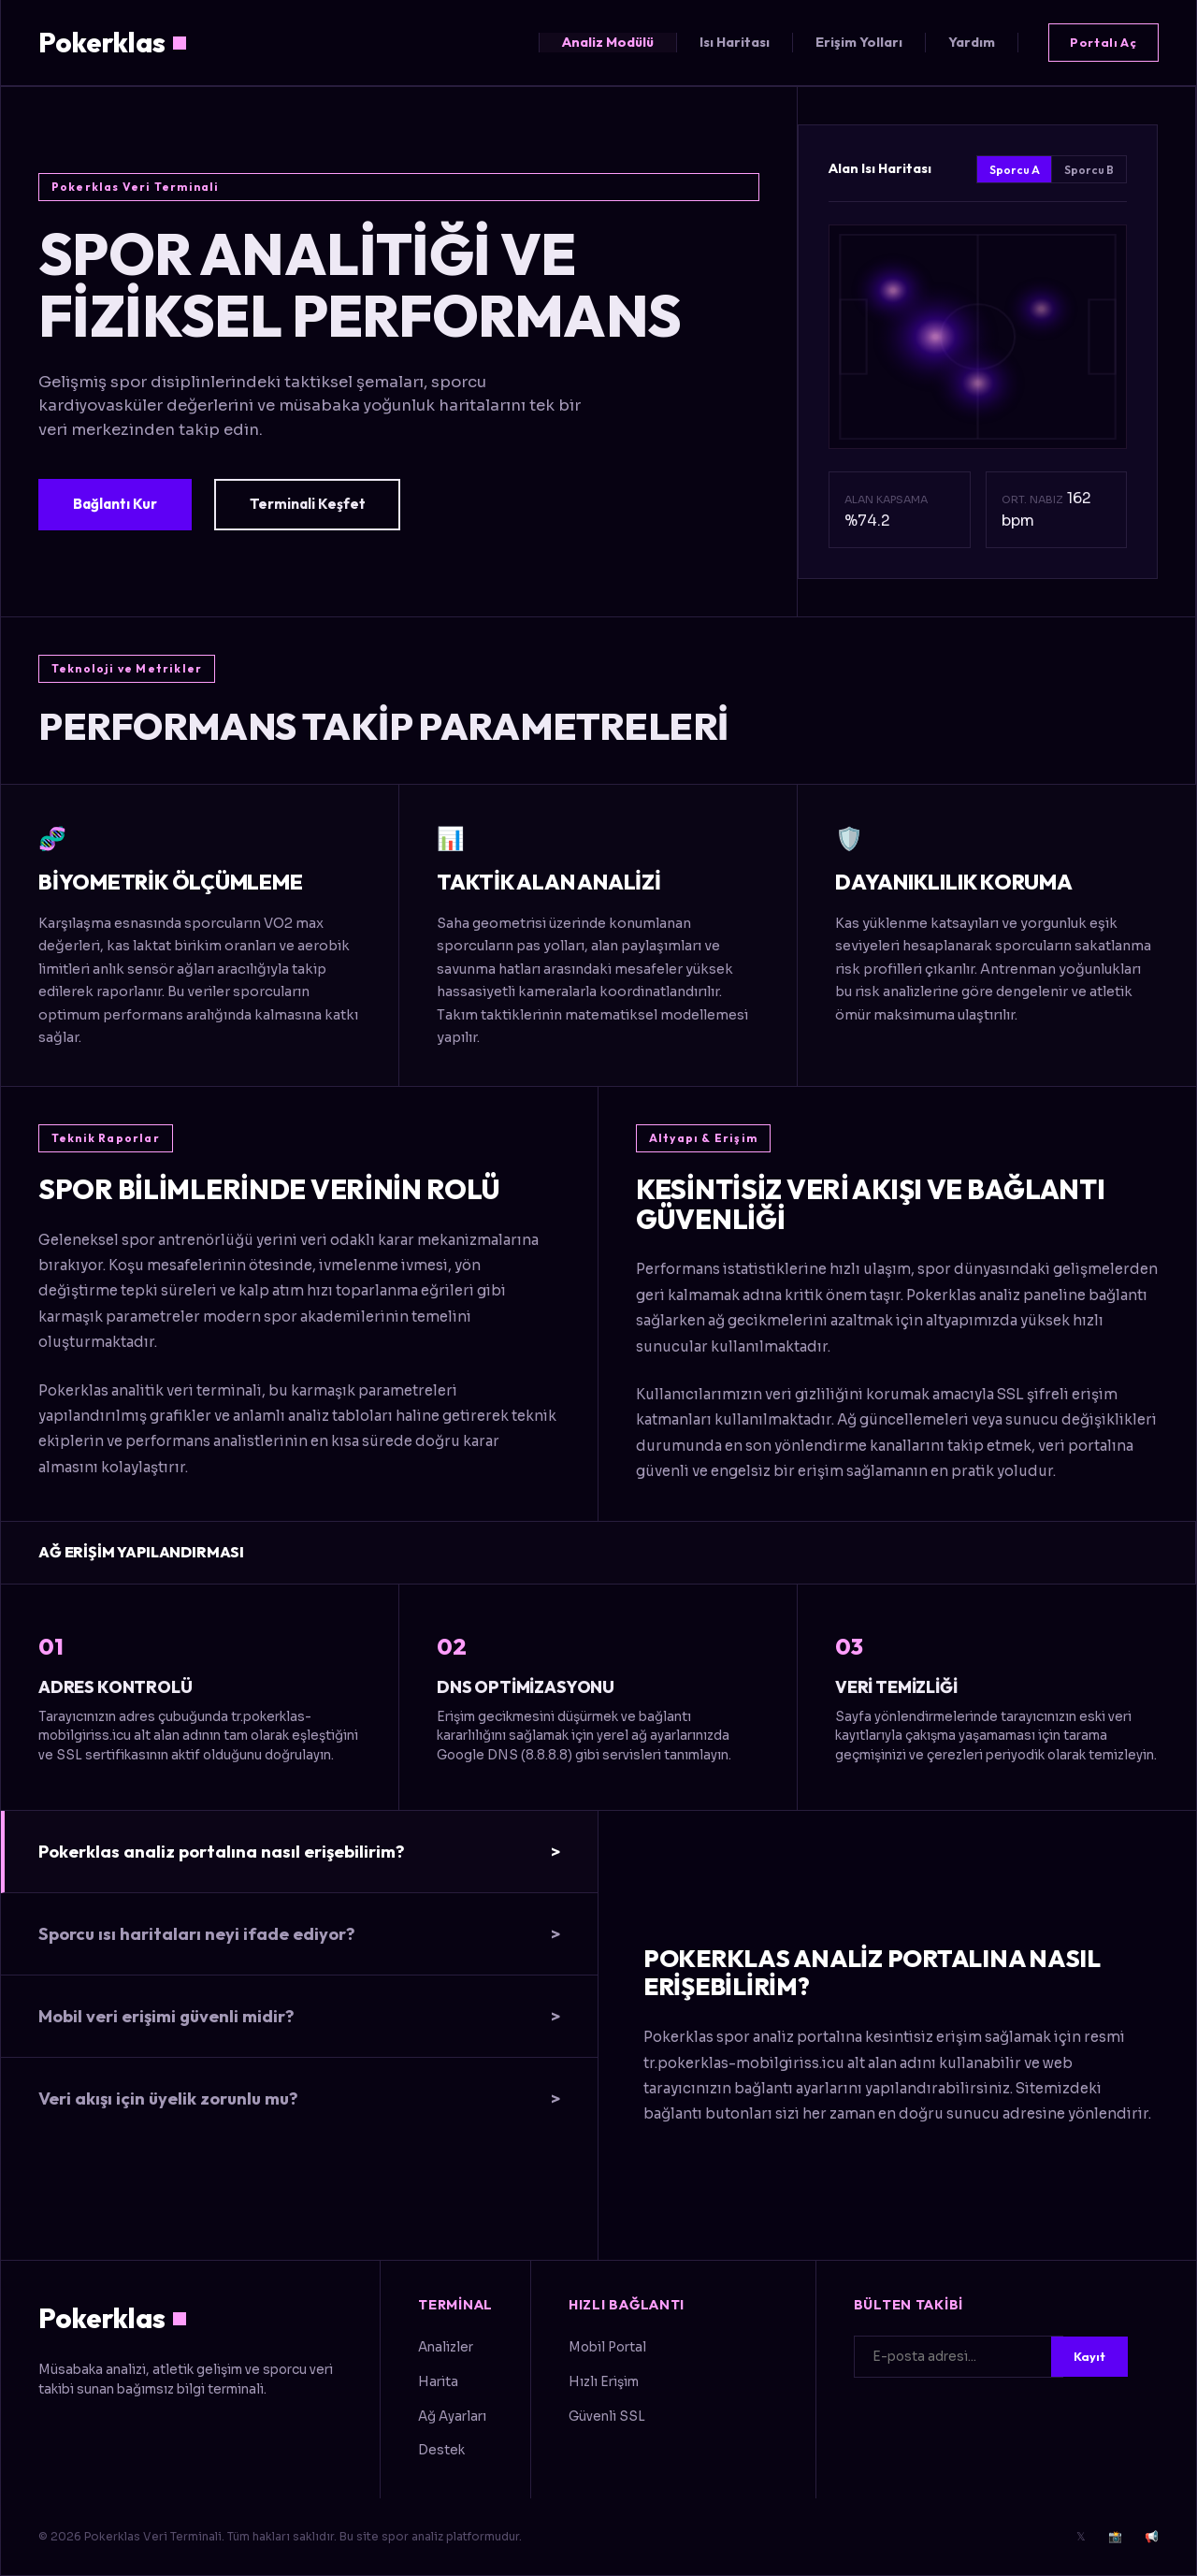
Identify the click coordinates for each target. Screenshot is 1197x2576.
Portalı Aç (1103, 42)
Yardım (971, 42)
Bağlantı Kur (115, 504)
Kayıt (1089, 2356)
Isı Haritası (734, 42)
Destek (441, 2450)
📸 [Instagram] (1115, 2536)
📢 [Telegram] (1152, 2536)
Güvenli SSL (607, 2416)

# # # #

> Given exercise:
Output the text lines of the material as a JSON list of strings, one string per line, with blank lines omitted and the picture left out.

> Answer to the exercise:
[
  "Identify the click coordinates for each target. Screenshot is 1197x2576.",
  "Portalı Aç (1103, 42)",
  "Yardım (971, 42)",
  "Bağlantı Kur (115, 504)",
  "Kayıt (1089, 2356)",
  "Isı Haritası (734, 42)",
  "Destek (441, 2450)",
  "📸 [Instagram] (1115, 2536)",
  "📢 [Telegram] (1152, 2536)",
  "Güvenli SSL (607, 2416)"
]